Finally, a "Star Trek" voyage that boldly goes where no "Trek" has gone before. Vibrantly and idealistically directed by J.J. Abrams ("Mission: Impossible III") and smartly co-written by Roberto Orci & Alex Kurtzman ("Transformers"), the eleventh feature in the long-running series is not just a great "Star Trek" movie — it's a great movie, period. And for that reason alone, Gene Roddenberry — who created "Star Trek" 43 years ago — would have been proud.
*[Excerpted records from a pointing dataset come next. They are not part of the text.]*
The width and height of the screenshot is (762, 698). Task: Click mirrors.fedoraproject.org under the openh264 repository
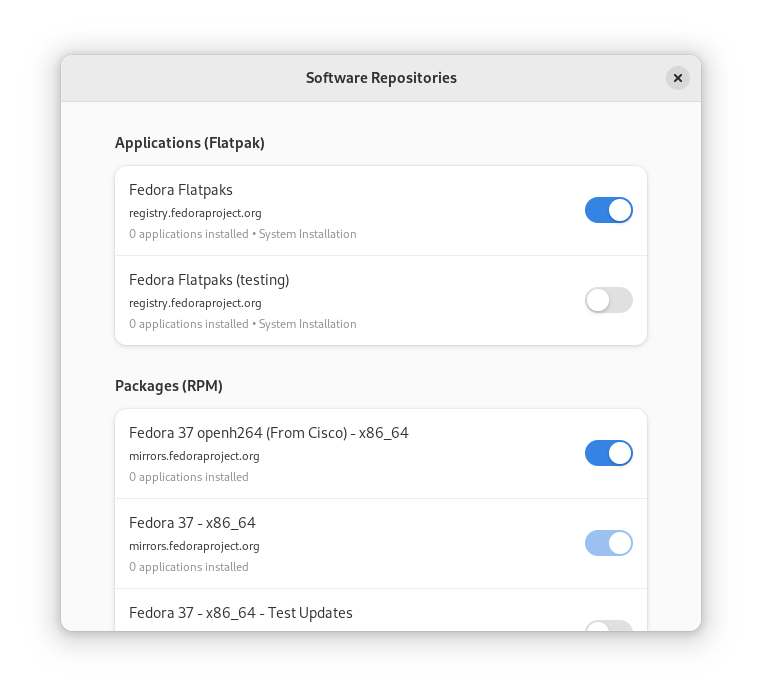(194, 456)
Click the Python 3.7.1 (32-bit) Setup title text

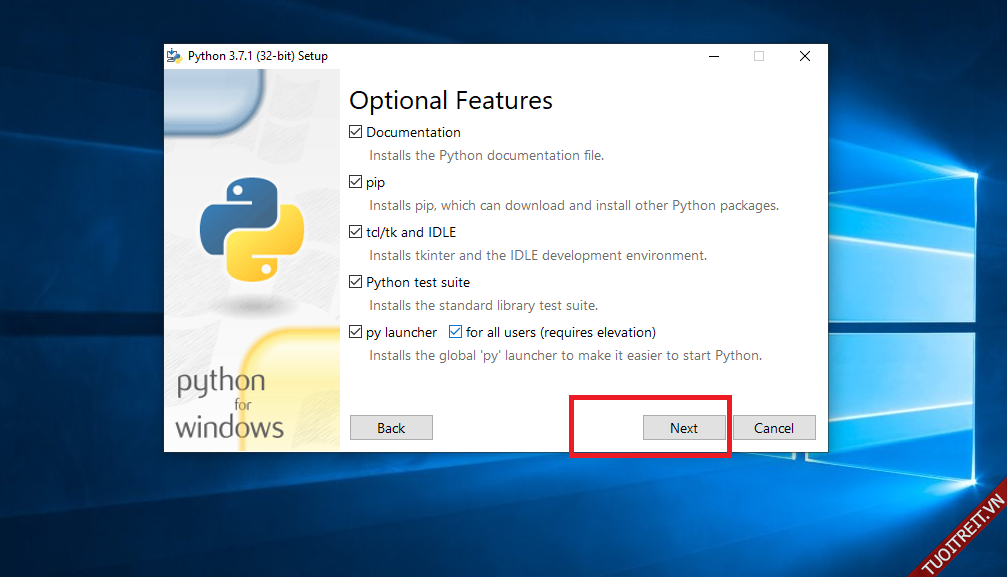click(x=257, y=56)
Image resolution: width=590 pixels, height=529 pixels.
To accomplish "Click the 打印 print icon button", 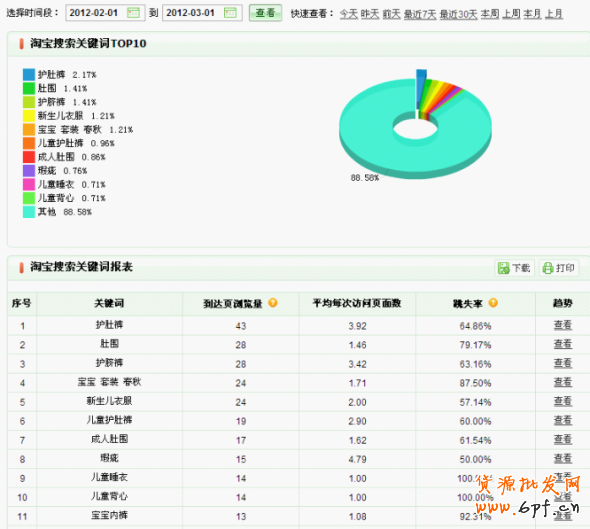I will coord(559,268).
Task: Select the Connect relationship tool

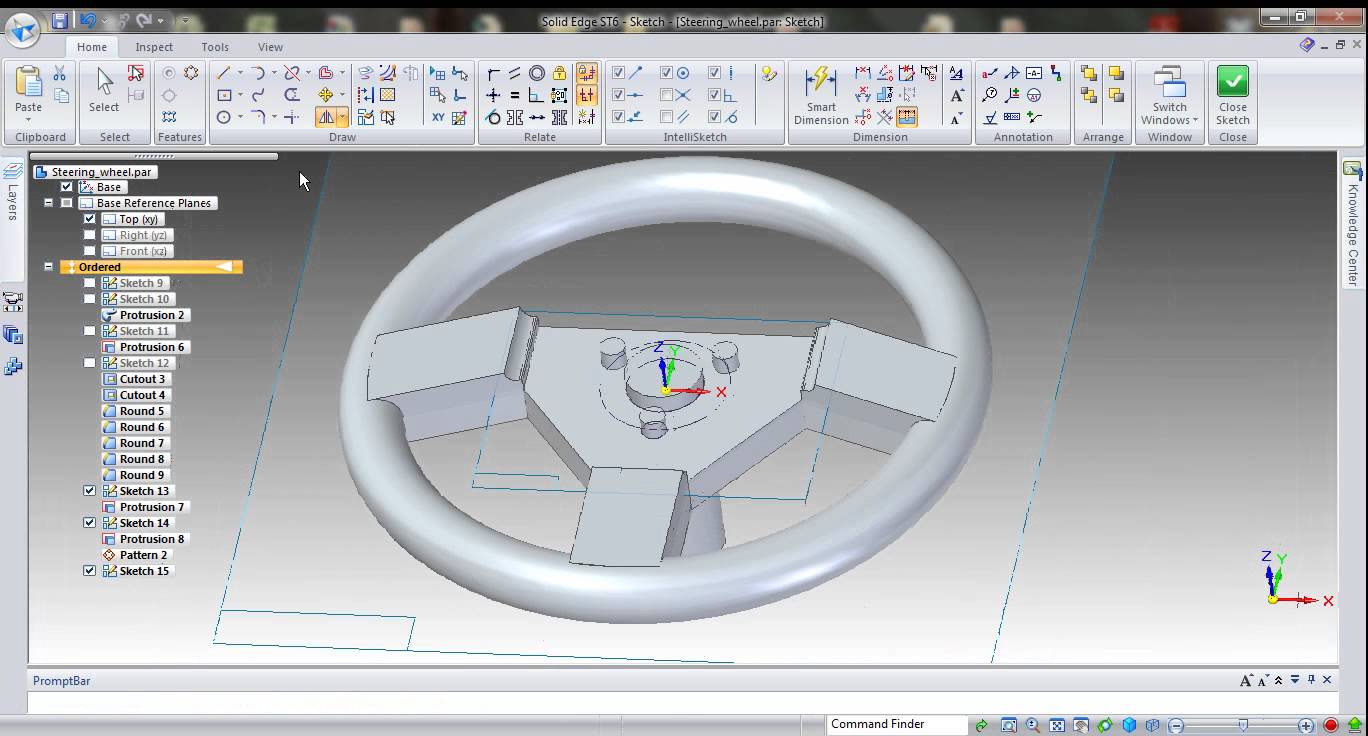Action: (x=492, y=95)
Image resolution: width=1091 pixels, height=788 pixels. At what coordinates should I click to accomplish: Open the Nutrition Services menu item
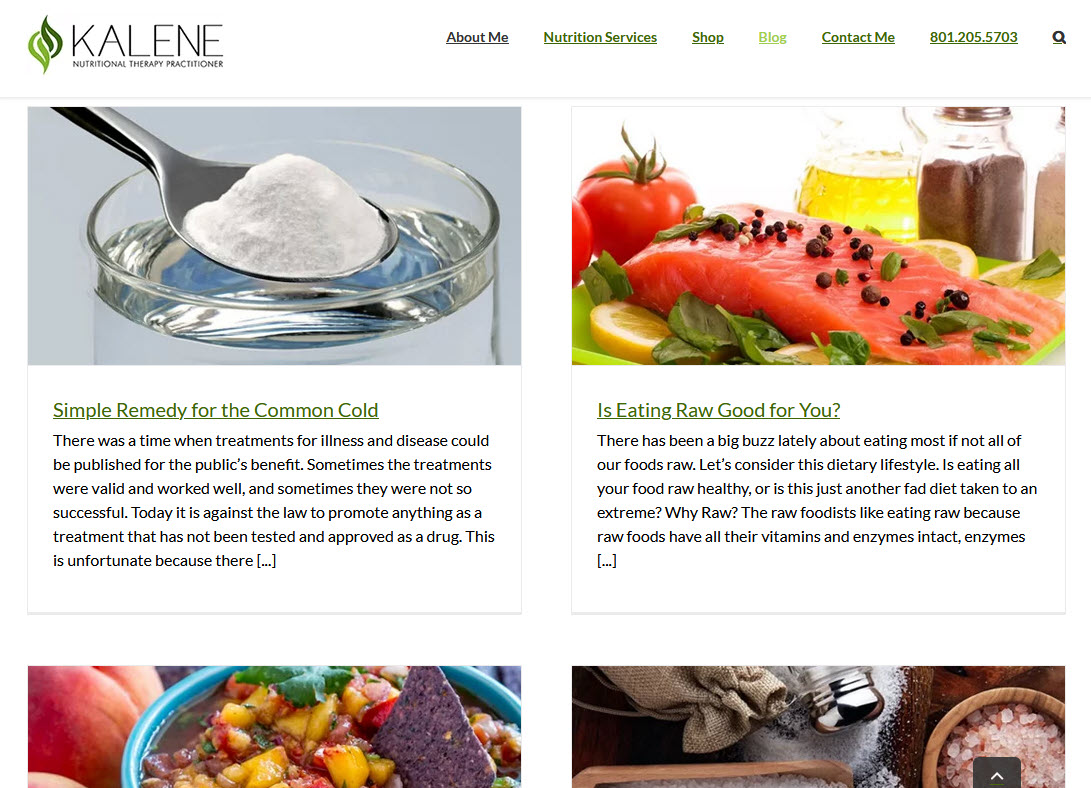600,38
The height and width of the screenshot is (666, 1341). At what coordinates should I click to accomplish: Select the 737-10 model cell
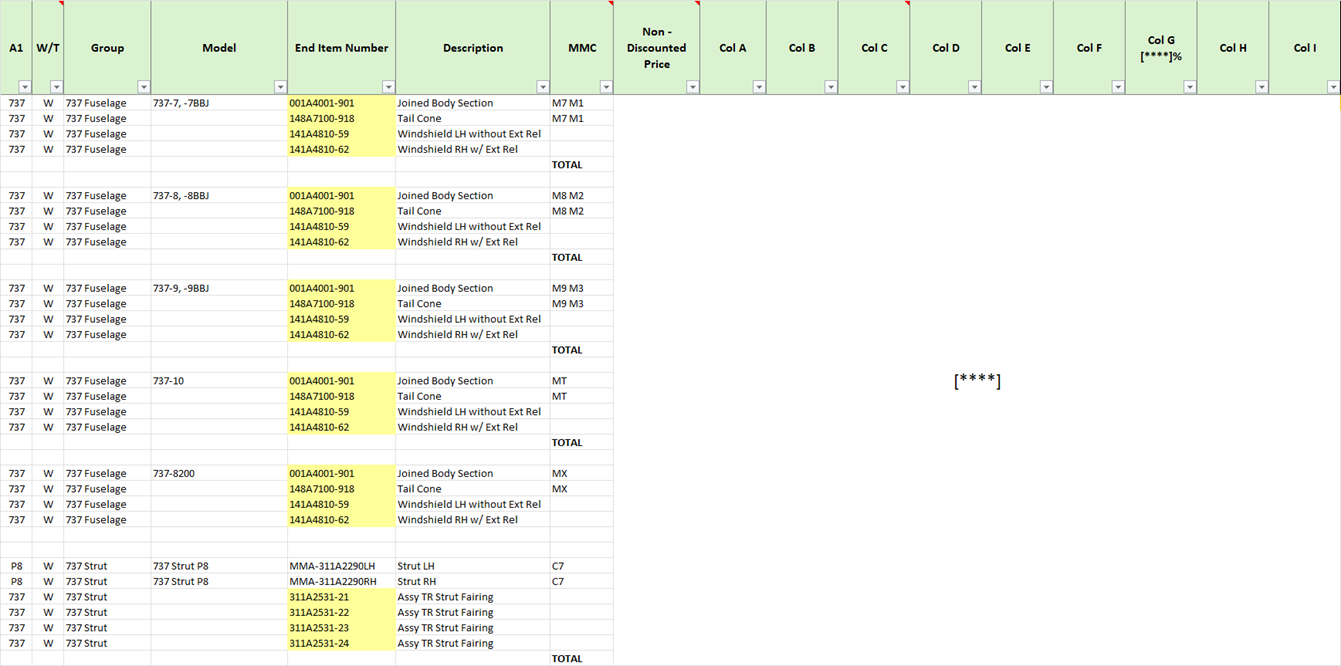coord(169,381)
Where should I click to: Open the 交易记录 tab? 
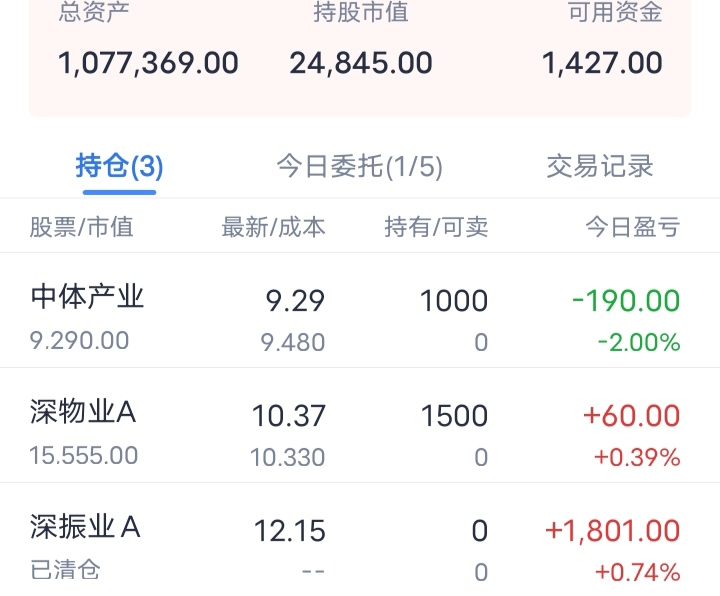pyautogui.click(x=600, y=166)
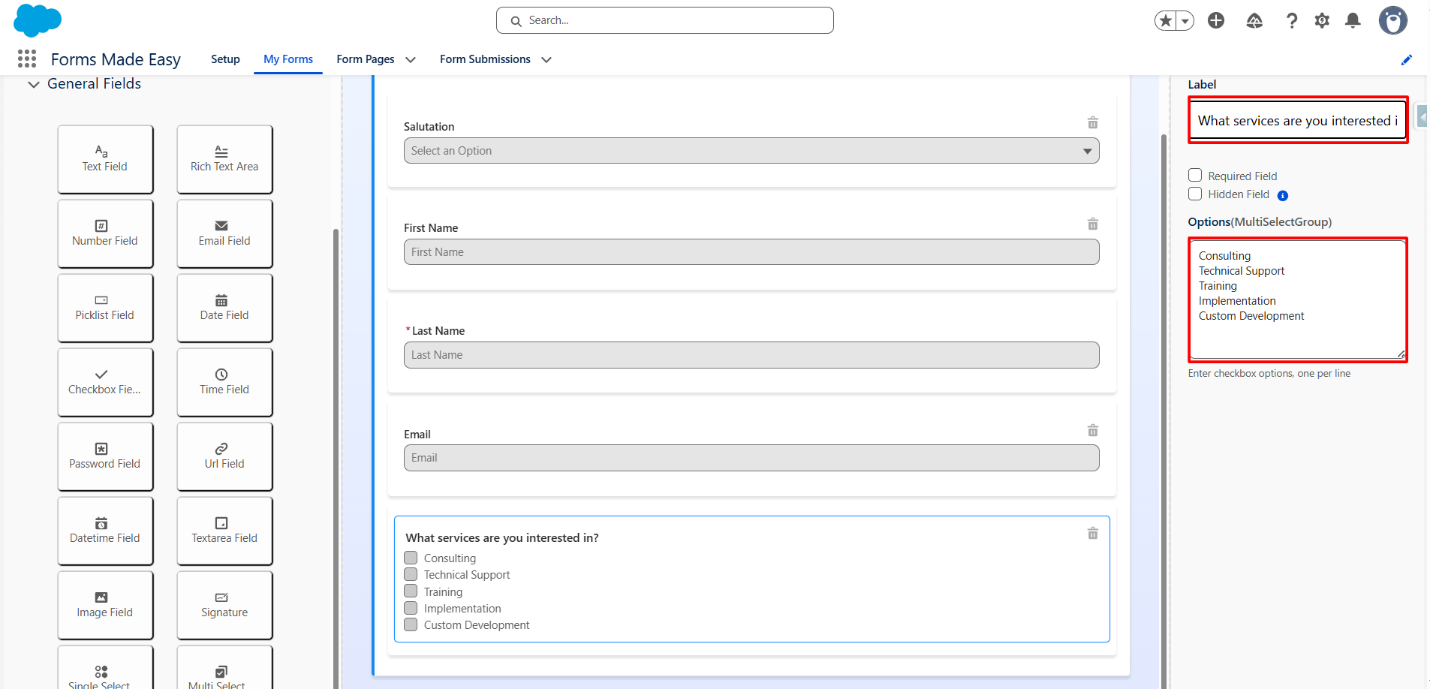
Task: Click the Hidden Field info icon
Action: [1282, 195]
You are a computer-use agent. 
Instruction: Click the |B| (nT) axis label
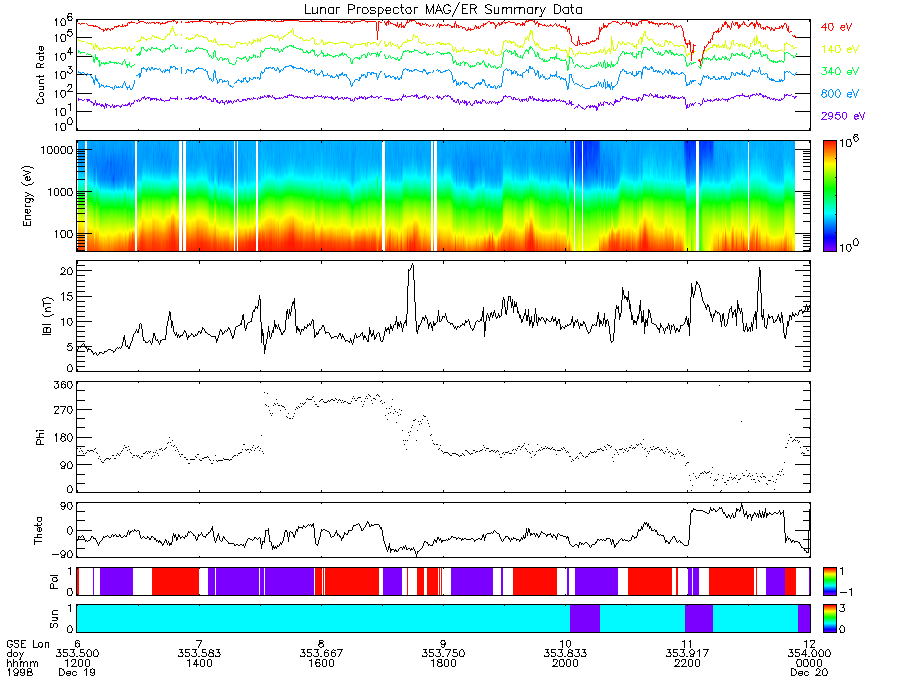[x=47, y=316]
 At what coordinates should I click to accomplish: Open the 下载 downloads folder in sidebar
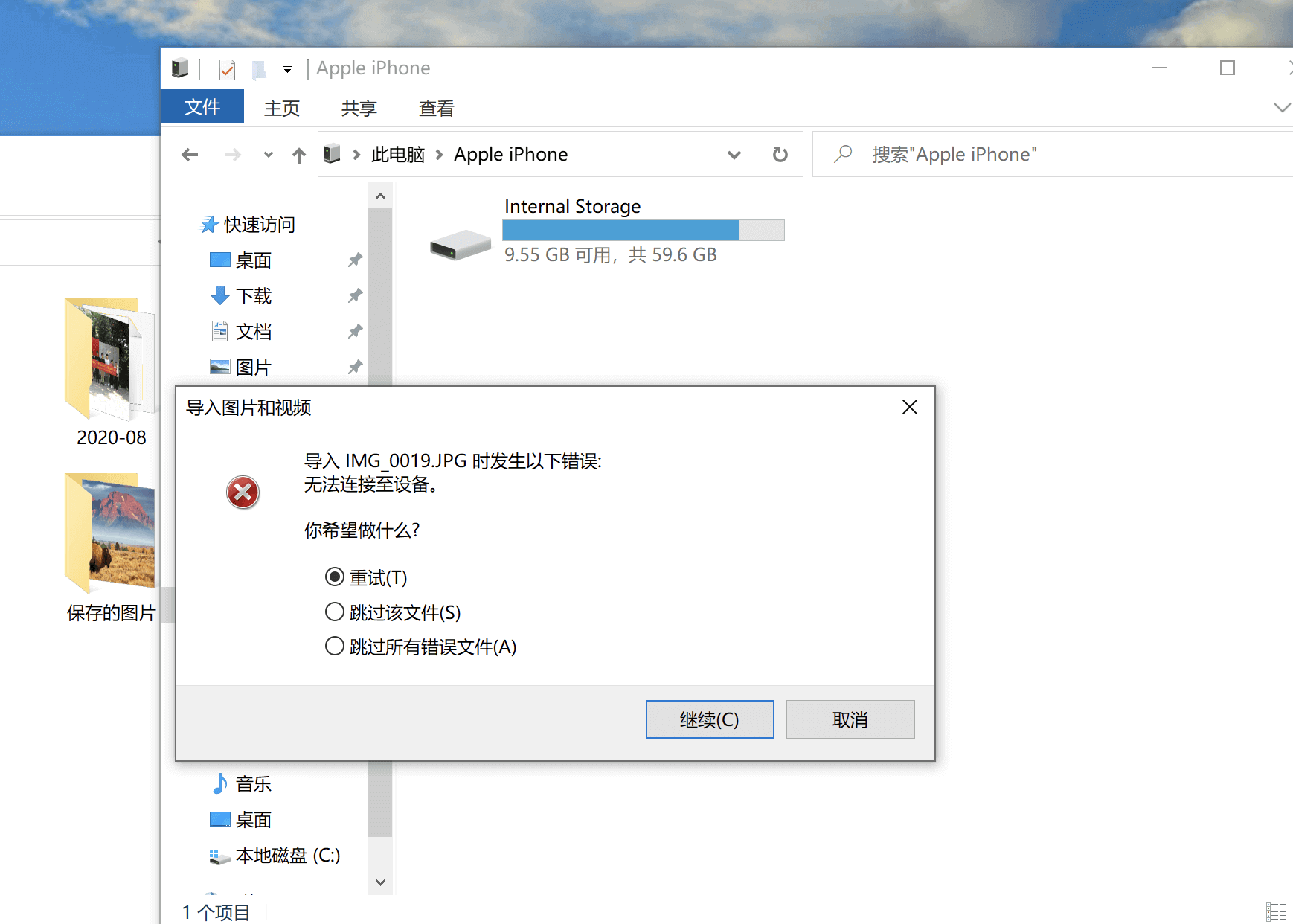[x=254, y=296]
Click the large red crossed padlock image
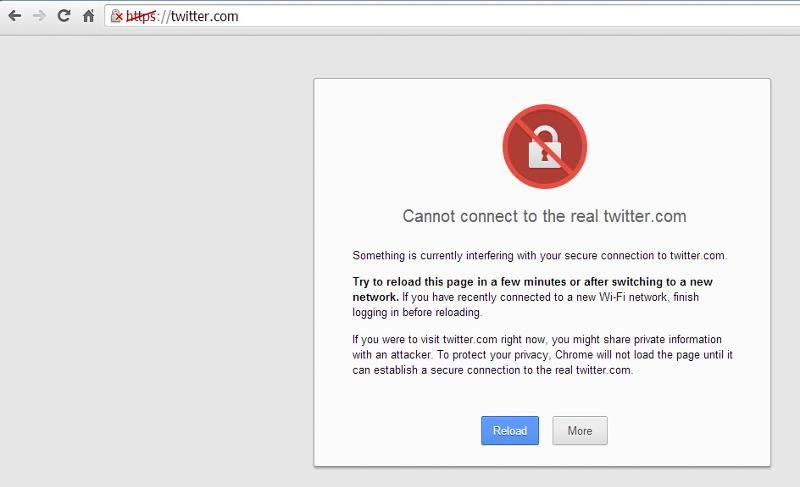800x487 pixels. (x=544, y=146)
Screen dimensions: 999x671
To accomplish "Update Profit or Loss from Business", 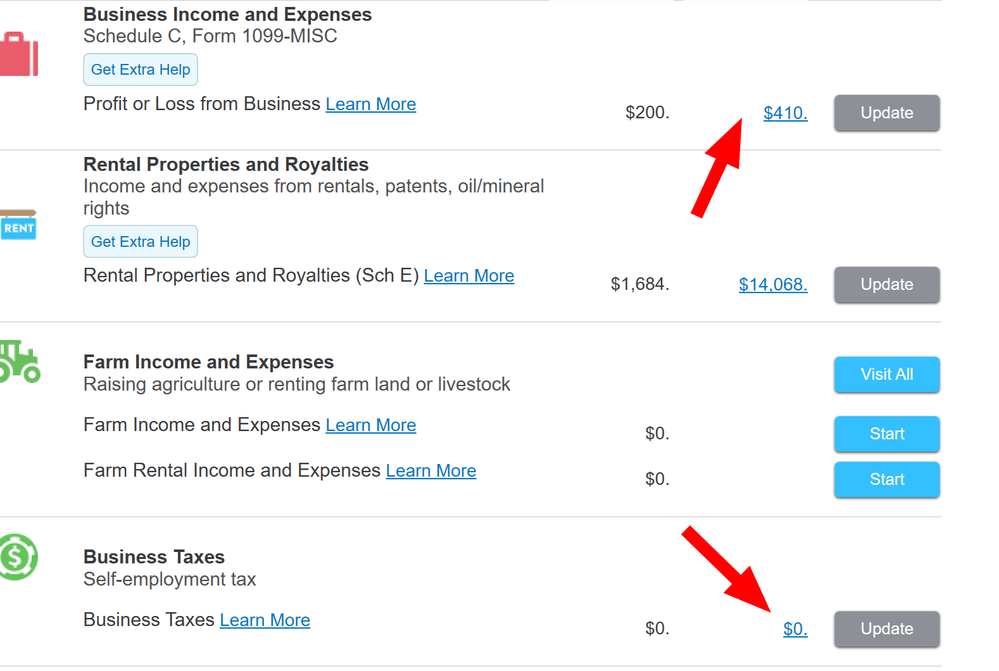I will pos(886,113).
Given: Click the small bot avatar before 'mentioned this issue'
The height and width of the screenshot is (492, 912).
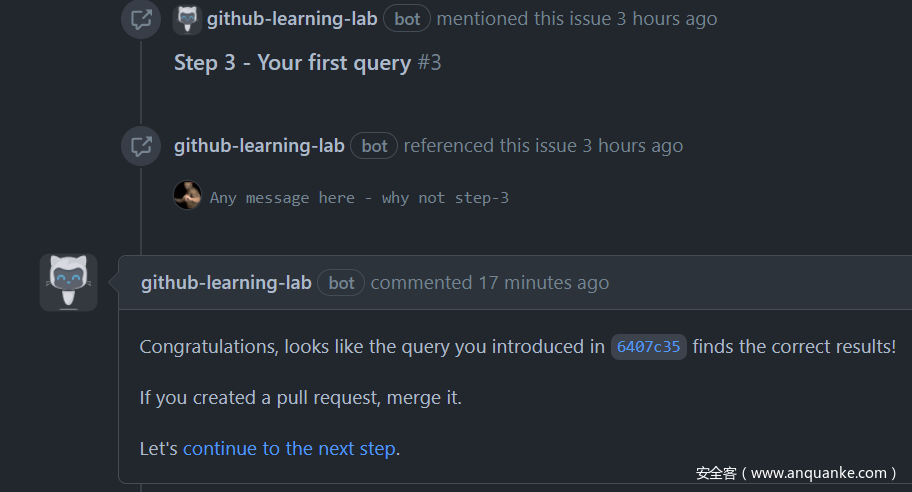Looking at the screenshot, I should [x=187, y=19].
And it's about time, too. Years before "Trek" was a lucrative franchise fueled by die-hard fans (known as Trekkers), conventions and a merchandising empire, it was a struggling TV show that had a meager budget, flimsy sets and cheesy special effects. But thanks to great writing, compelling stories and fully realized characters, the original series — which aired on NBC-TV from 1966 to 1969 — has endured to this day and is still the greatest "Trek" of them all.
But the last movie, 2002's "Nemesis," stalled out at just $42 million domestically — the lowest grossing in the series. And the last TV show, "Enterprise," was canceled in 2005 after just four years — three seasons short of its spin-off predecessors. What "Star Trek" needed was a fresh set of eyes to re-energize the stale series, similar to the way "Casino Royale" and "Batman Begins" re-invented the James Bond and Batman franchises, respectively.
By giving the Starship Enterprise a brand-spanking new refit, Abrams, Orci and Kurtzman have effectively re-booted "Star Trek" as a spectacular adventure for everyone — especially for younger moviegoers. Liberties have been taken to break away from the original mythology (which may irk some fans), but this is first and foremost a "Trek" film for people who have never seen "Trek" before. It's an epic, fun, humorous and action-packed movie first and a great "Star Trek" movie second — and that is exactly what "Trek" needs to truly live long and prosper.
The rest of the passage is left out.